He has rattled many snakes in his popular exclusive investigative series Jicho Pevu, aired on KTN. This has made him receive chilling death threats and has even been framed for petty crimes. Not surprisingly, his mother is constantly worried sick about his safety. But MOHAMMED ALI says what he does is like an addiction. He spoke to NJOKI CHEGE
His lean frame belies his astounding bravery and ability to ruffle feathers. Mohammed Ali or Moha as he is fondly referred to by many has redefined investigative journalism in Kenya, setting the precedent and bar very high for other journalists who would want to pursue it.

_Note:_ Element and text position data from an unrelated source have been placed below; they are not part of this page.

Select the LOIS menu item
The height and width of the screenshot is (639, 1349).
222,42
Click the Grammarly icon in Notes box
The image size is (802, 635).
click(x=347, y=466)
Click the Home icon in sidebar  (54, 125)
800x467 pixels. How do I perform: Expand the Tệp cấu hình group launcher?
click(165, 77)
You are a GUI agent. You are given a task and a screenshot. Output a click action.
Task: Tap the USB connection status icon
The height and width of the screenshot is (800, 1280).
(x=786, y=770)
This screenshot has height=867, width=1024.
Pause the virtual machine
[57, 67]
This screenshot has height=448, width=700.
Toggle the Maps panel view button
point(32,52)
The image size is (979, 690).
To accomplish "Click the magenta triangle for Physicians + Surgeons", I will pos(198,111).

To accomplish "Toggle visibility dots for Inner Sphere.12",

Born in Isiolo, the third born of five children, belongs to the sparsely populated Borana community. When he was three months old, Moha’s family moved to Thika, where he spent a better part of his early life. His was a simple childhood and has had a taste of both sides of life; the affluent and the disadvantaged, having grown up in Thika’s Kiandutu slums. He attended Thika Muslim Primary School and later moved to Nakuru for his OLevels.
Says Moha: “I am a Kenyan because I have interacted with all communities in the country and even learnt some dialects. I don’t see myself as Borana, because what matters is that we are all Kenyans.”
Moha attended NewsLink Institute of Journalism for a Diploma in Journalism and later Moi University for a Bachelor of Science degree in Communication and Public Relations.
Thereafter he landed his first job at KBC then joined Pwani FM where he worked for nine months without pay until he decided enough was enough. Moha then moved to another coastal-based radio station, Radio Salaam, before joining KTN in 2007.
“I started out as a reporter, attending press conferences and reproducing the press releases, until I decided I wanted to do something more rewarding and worthwhile,” he says.
The turning point, Moha reveals, was back in 2007 when police brutally attacked Mathare residents who were said to be members of the outlawed Mungiki sect.
“I saw innocent men, women and children being subjected to police brutality, which broke my heart. I decided to follow up the story and take a different approach,” he says.
Little did Moha know that this was just the beginning of a colourful and rewarding, albeit risky career in investigative journalism.
Moha has since then become a household and permanent resident of living rooms, bringing Kenyans several well-researched and daring investigative exposes.